Globalization has transformed the world outlook into a more open-minded or neo-liberal present day form. Globalization can also be viewed as the process of heightening relationships between national economies through improved international trade, foreign direct investments by Multinational corporations, and international financial investments.
The world in the recent past has witnessed fast flow of information, people and materials from one part of the globe to the other, thanks to globalization. Globalization in the most basic terms can be viewed as the integration of the global cultures, and as a result reducing the world into a global village. Growing integration of the world economies and societies has been an endless and heated debate in the global economies in the recent past.
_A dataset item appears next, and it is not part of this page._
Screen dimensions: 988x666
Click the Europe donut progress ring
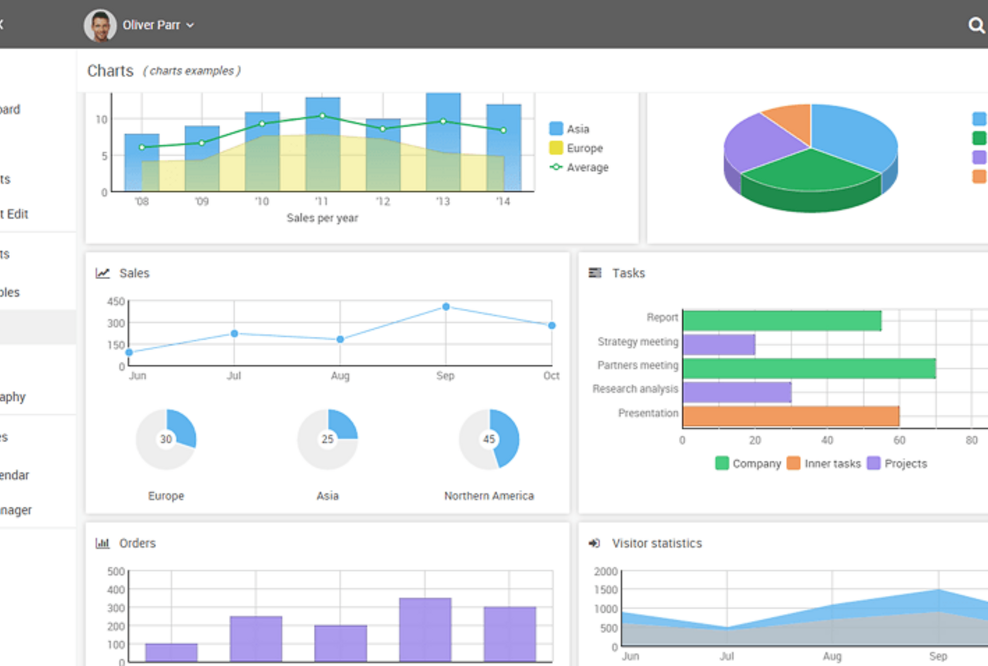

In the 21st century, great leaps in the technological advancements coupled with myriad innovations have been witnessed. As such, integration of societies has become possible as people can communicate with much ease from one part of the world to another. Globalization can be characterized be expansion of communication networks and transportation systems.
For instance, the internet has made it possible to relay data and information from one part of the world to the other more promptly hence crating a global network. Also, transportation of material and information has been improved through the innovation of more efficient transportation of networks.
For example, the innovation of large and fast air couriers and electric trains has enhanced movement of people from one nation to the other. Hence, it is possible to travel half way the world within one day thanks to improved transportation. Globalization as a result, has seen the world become a global village with different economies, societies and cultures creating a global network.
Globalization, as a matter of fact, has improved the wellbeing of the global citizens. Individuals and firms can outsource labour, materials and funding they require form any part of the world with much ease thanks to globalization. It is becoming apparent that no nation or individual that wants to compete reasonably can dispense with dynamics of globalization and survive in the current global market.
Globalization offers many opportunities to the global citizens among them making their lives better. However, there are a couple of risks and challenges associated with globalization and that have a bearing in the lives of the global citizens. This essay seeks to analyze three key areas that could Impact one’s life career and future.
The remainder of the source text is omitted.